It was a whirlwind trip, but when the entire eighth-grade class visited Washington, D.C., Oct. 2-4, they took in as many cultural and historical sites as they could fit in. 

But it wasn’t just about sightseeing. The trip was designed to align with the school’s mission to prepare students to thrive in a complex and interdependent world; to develop authentic connections to Lead From Here, with a focus on Changing Your World; and to connect with curricular themes of empowerment and Ravens in Action, the Middle School capstone experience that engages eighth-graders in civic discourse and service.

Anna Haywood ’24 shared these reflections on her experience.  

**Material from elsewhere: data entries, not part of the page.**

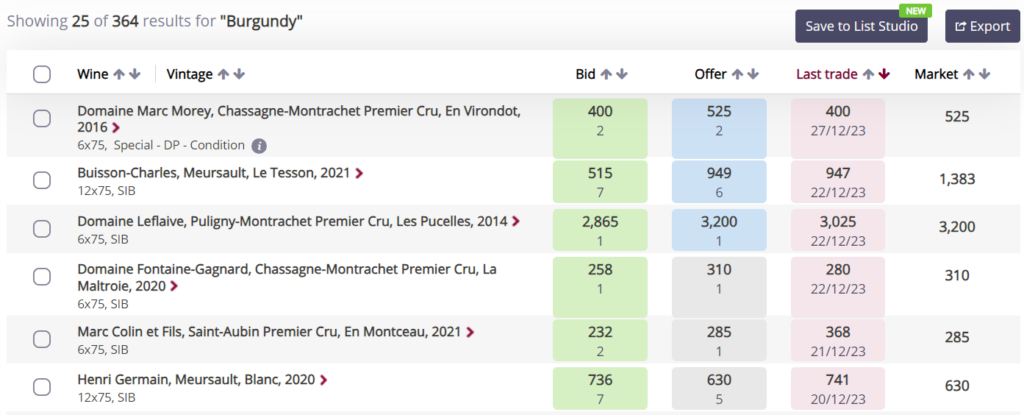Expand chevron next to Marc Colin En Montceau 2021
This screenshot has width=1024, height=415.
(470, 332)
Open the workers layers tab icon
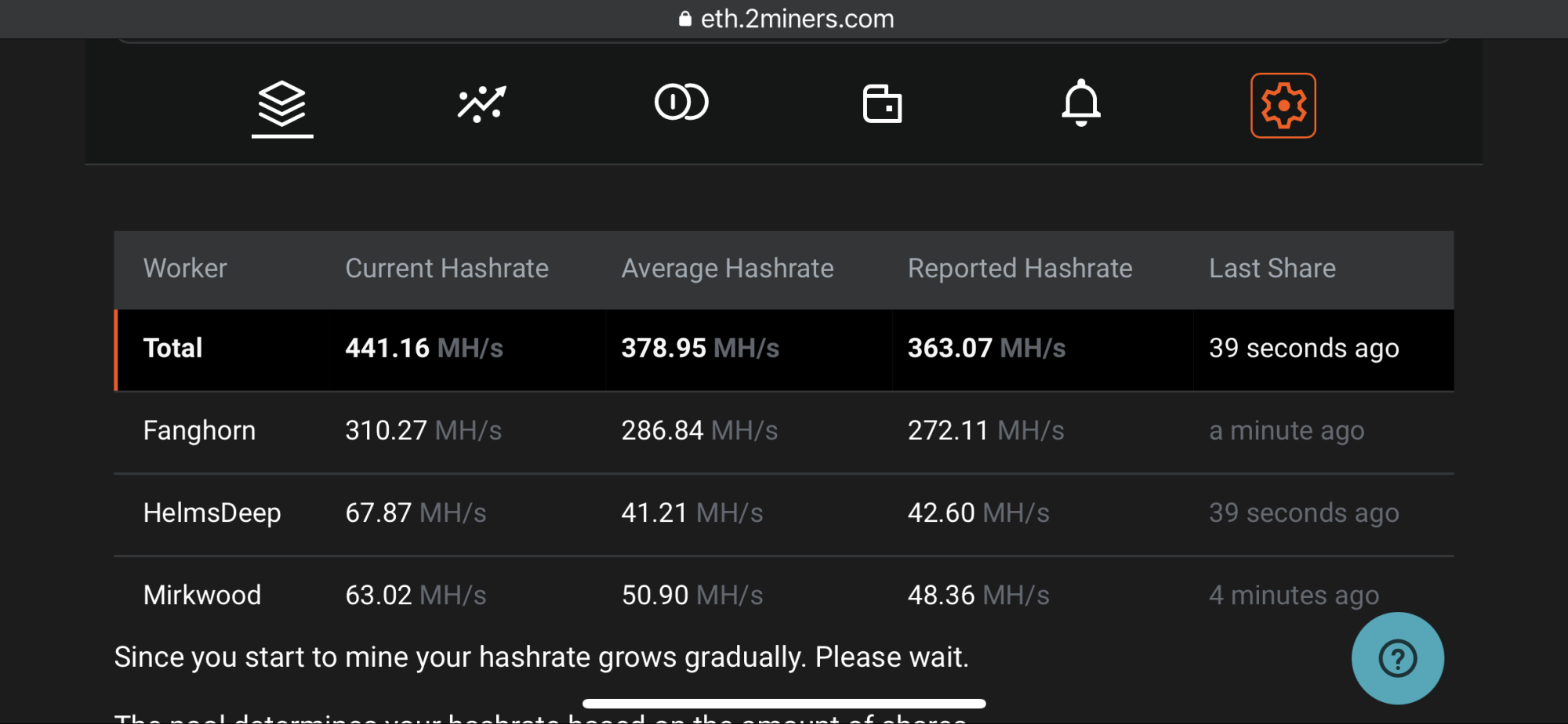Image resolution: width=1568 pixels, height=724 pixels. point(282,105)
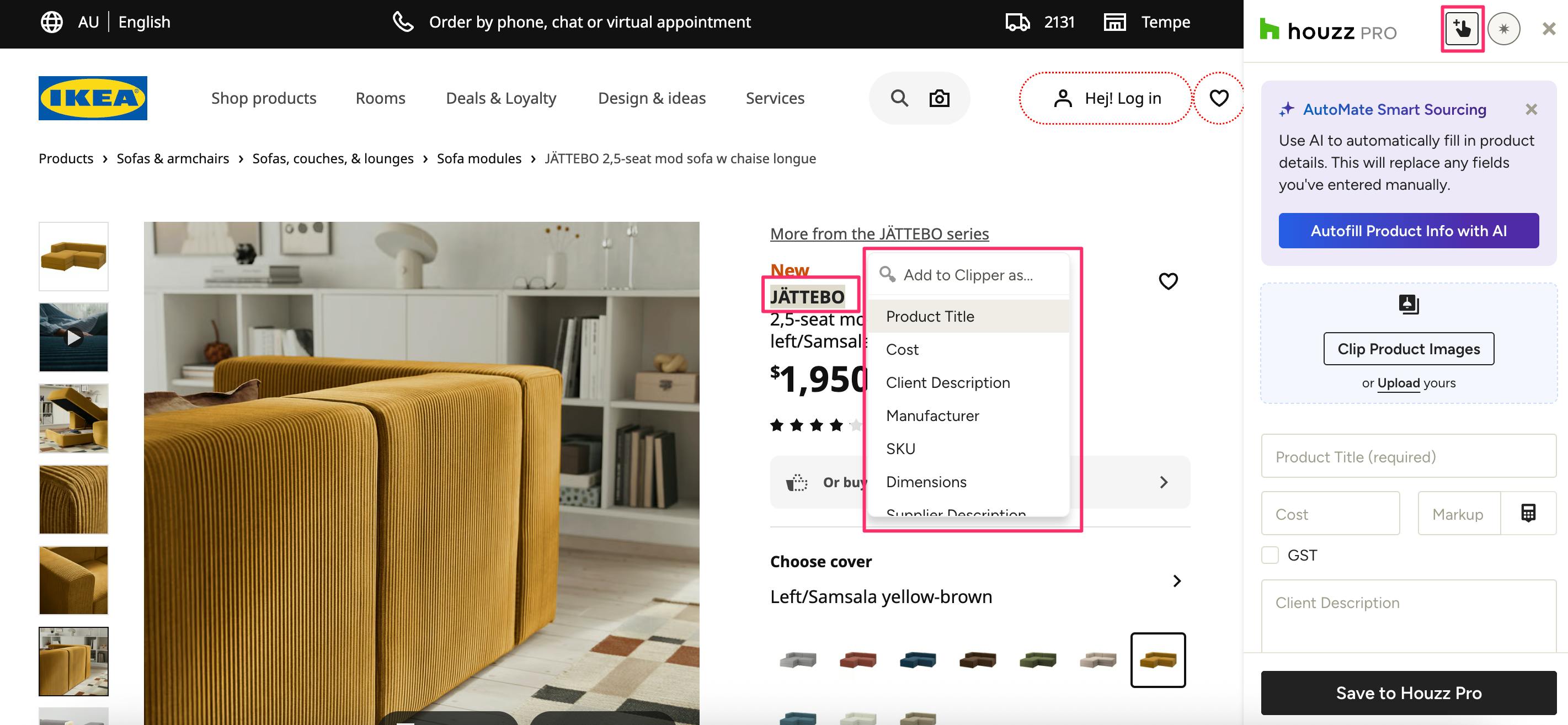The width and height of the screenshot is (1568, 725).
Task: Open More from the JÄTTEBO series link
Action: pyautogui.click(x=879, y=234)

A couple of weeks ago, as a grade, we went on a trip to Washington, D.C. It was a lot of fun, and I learned so much! We saw many monuments, including the World War II Memorial, the Lincoln Memorial and the Washington Monument. We also visited several museums: the Newseum, the National Museum of African American History and Culture, the National Air and Space Museum, and the United States Holocaust Memorial Museum. 

My favorite tour was the night tour of monuments. All of the monuments look so different at night, and it’s fascinating to see them lit up. My favorite museum was the Holocaust Museum. It was a lot to take in, but it was my favorite because at the end of the museum we met three women who survived the Holocaust. It was very interesting to hear their stories about the Holocaust since they lived through it. We could ask them questions, talk to them and just hear what happened from their story. One of the survivors, named Ruth, said this: “It is my obligation to tell my story, and yours to make sure this never happens again.” This really stuck with me and my peers. 

Right now in Language Arts we’re reading a book about the Holocaust and we’re also talking about how there is never a single story to any event. Every person has their own thoughts and feelings, and it is not fair to only hear one story from such a massive catastrophe. We also finished up our World War I, World War II and Holocaust units of study before the trip, so this trip was perfectly timed with what we’re learning.